И с этим она исчезла.
Спустя некоторое время я добрела до дворца и вернулась в Храм, откуда уже начинали расходиться выборные. Купцы, вельможи и писцы группками шагали через залы, продолжая спорить на ходу. На меня никто даже не посмотрел до самого входа в Храм.
– Спасибо, что удалилась, – сказала Неммер, возникая подле меня. Вид у нее был крайне недовольный. – Помимо назначения даты следующего бесполезного сборища мы сделали всего одно важное дело.
Ее раздражение заставило меня улыбнуться. Она ответила хмурым взглядом, и в зале сразу прибавилось густых теней. Однако настоящего гнева в ней не чувствовалось, и я осведомилась:
– И какое же?
– Мы выбрали название! – Она сердито махнула рукой. – Ужасно поэтичное и с претензией. Мы с Китр были против, но при голосовании большинство осталось за ними. Короче, Этернат. Это слово нашего языка, оно означает…
– Мне нет нужды разбираться, госпожа Неммер. Пожалуйста, передай тому, кто уполномочен говорить от имени этого самого Этерната: пусть дадут мне знать, когда будут готовы к передаче сокровищницы и воинского командования.
Она удивленно взглянула на меня, потом кивнула. Тут кто-то окликнул меня из коридора, и мы одновременно обернулись. К нам шел Датеннэй. Он просидел в зале все заседание. Надо будет поскорее отвадить его от этого, ведь он теперь мой муж. Следом шел Рамина. Он смотрел на меня с какой-то торжественной грустью, и я все поняла. Наши взгляды встретились поверх компании крикливых жрецов. Рамина улыбнулся и одобрительно кивнул. На меня словно теплом повеяло. Надо будет незамедлительно избавить его от сигилы истинного родства.

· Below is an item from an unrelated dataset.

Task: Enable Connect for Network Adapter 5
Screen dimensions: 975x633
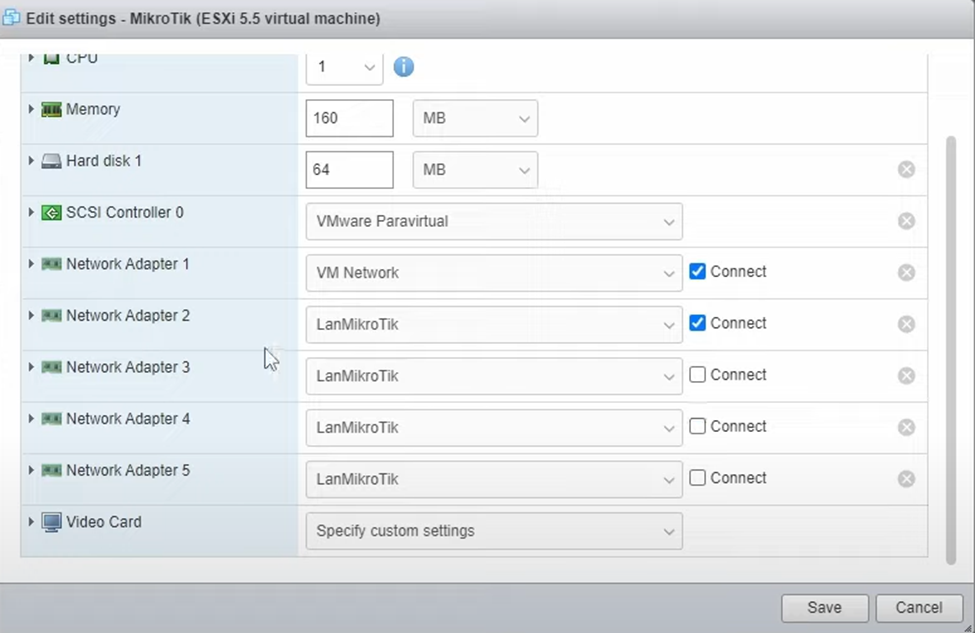Action: [698, 478]
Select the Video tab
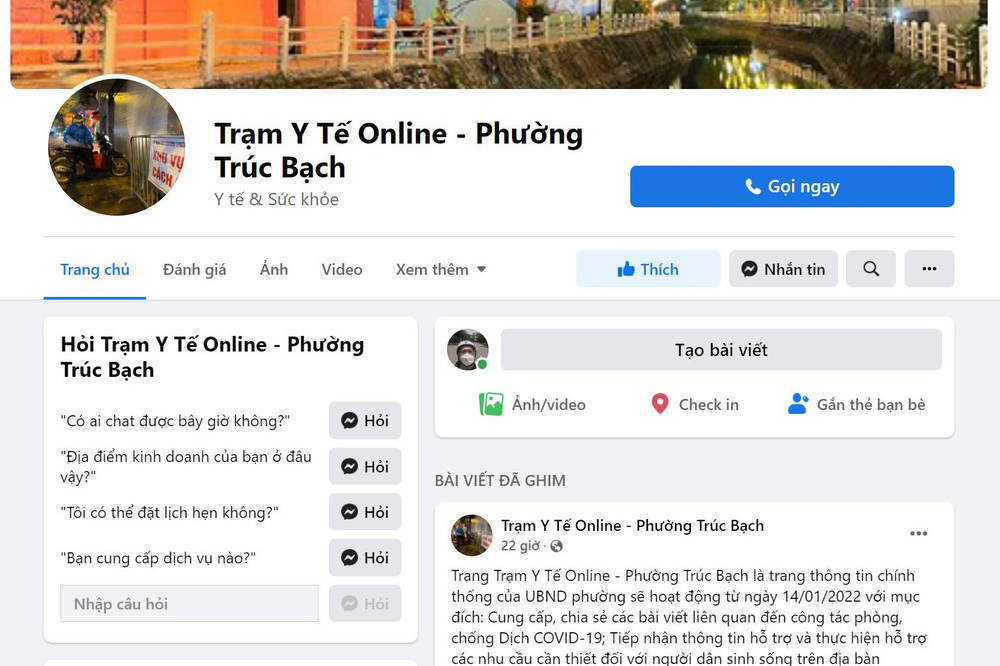Screen dimensions: 1000x666 point(342,269)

Я напомнила себе, что нужно послать весточку Морад. Она оставила должность и уехала домой, в южный Сенм, и никто этому не удивился. Я лишь в душе надеялась когда-нибудь убедить ее вернуться. Такого знающего управляющего найти непросто. Хотя, конечно, давить на Морад я не стану. Ей сейчас нужны время и уединение, чтобы пережить свое горе.
Взглянув на подходящего Датеннэя, я поклонилась Неммер, прощаясь:
– Добро пожаловать к управлению миром, госпожа. Желаю получить удовольствие.

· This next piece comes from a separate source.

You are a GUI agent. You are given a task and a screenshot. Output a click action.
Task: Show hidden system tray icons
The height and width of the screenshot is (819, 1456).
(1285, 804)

Она выдала в ответ настолько грязное слово на божественном языке, что один из ближних светильников расплавился и шлепнулся на пол лужицей металла и масла. Я пошла прочь, а Неммер еще бранилась – уже потише и на каком-то человеческом языке. Согнувшись в три погибели, она убирала безобразие.
Датеннэй встретил меня в середине коридора. Он чуть помедлил, прежде чем предложить мне руку. Когда-то я ему сказала, что не терплю оказания знаков внимания в присутствии посторонних. Но сейчас я крепко взяла его за руку. Он удивленно моргнул, потом широко улыбнулся.
– Они тут с ума все посходили, – заявила я. – Уведи меня отсюда, и поскорее.
Мы двинулись прочь, и тут что-то жарко запульсировало у меня на груди, глубоко за корсажем. Я вспомнила, что забыла рассказать Йейнэ об ожерелье, найденном на теле Сиэя. Шнурок порвался, половину меньших бусин унесло то, что его порвало, но средняя бусина – особенная, ярко-желтая – уцелела. Она показалась мне странно увесистой и, если это не было игрой воображения, удивительным образом нагревалась, если ее погладить. Я надела эту бусину на цепочку и носила не снимая, потому что мне с ней было как-то уютнее. Не так одиноко.
Я решила, что Йейнэ и так разрешила бы ее оставить. Я погладила шарик, лаская его, и пошла.